Jack Hamilton of Mash Direct

Kevin Scott / Belfast Telegraph

Jack Hamilton of Mash Direct

Co Down fresh food producer Mash Direct has said it's countering a loss in hospitality sales by fast-tracking a new home delivery service.

Mash Direct, run by the Hamilton family, is now selling its entire range of products through various assortment boxes to those in lockdown all over NI.

Jack Hamilton, sixth generation of the farming family and chief operating officer at Mash Direct, said: "We had the idea for e-commerce a year ago but we've had to pivot the business and readjust quickly because of the pandemic and started it early.

"With restaurants closing it caused challenges but the other side of that is retail demand is going up."

The company embarked on a soft launch of the online shop recently and in one week sales increased rapidly, Mr Hamilton said.

"It went from two boxes to 700 very quickly and that's because there is demand for vegetables right now because it's a great way to get some good, immune boosting food."

The company's food boxes retail from £20, with some proceeds from general sales contributing towards a Feed the Heroes Box which retails at almost 40% less in price than general boxes.

"We began deliveries to the NHS two weeks ago and in the first week we delivered 1,000 packs.
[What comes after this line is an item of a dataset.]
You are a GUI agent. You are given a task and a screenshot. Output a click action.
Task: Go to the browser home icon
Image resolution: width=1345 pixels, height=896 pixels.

The last thing an NHS worker wants to do is queue up to buy food after a long shift. It's a really convenient way to get nutritious food and so far the feedback has been incredible."

The delivery service has seen the company go full circle, back to its roots of home delivery back in the early 1900s, said Mr Hamilton.

But he said he wasn't sure the company would be able to make good its losses from supplying the hospitality trade, which has stopped completely due to the lockdown.

He said: "Right now it is really difficult to say if this will cover the loss from hospitality because we don't quite know what the new normal is but we are in a good position. We're still a family farm and we're not locked into a way of doing things so we're keeping agile in this fast-moving environment and if we need to turn on our heels and innovate, we can."

In the year to February 2019, the company reported turnover of £18.4m. However, it was forced to write off stock worth £600,000 which had been produced for a US retailer after a delay in the listing of the products.

Mr Hamilton said exporting is not a focus at the moment. He added: "Right now we're not focusing on our exporting because we want to support local communities and make sure food security is here.

"We don't want to send what we have abroad when it is needed here. I do believe after all of this there will be a lot more focus on provenance and supporting local.

"As a business we have to keep in mind we're in a challenging economic situation. We need to keep our prices competitive while getting nutritious food to people."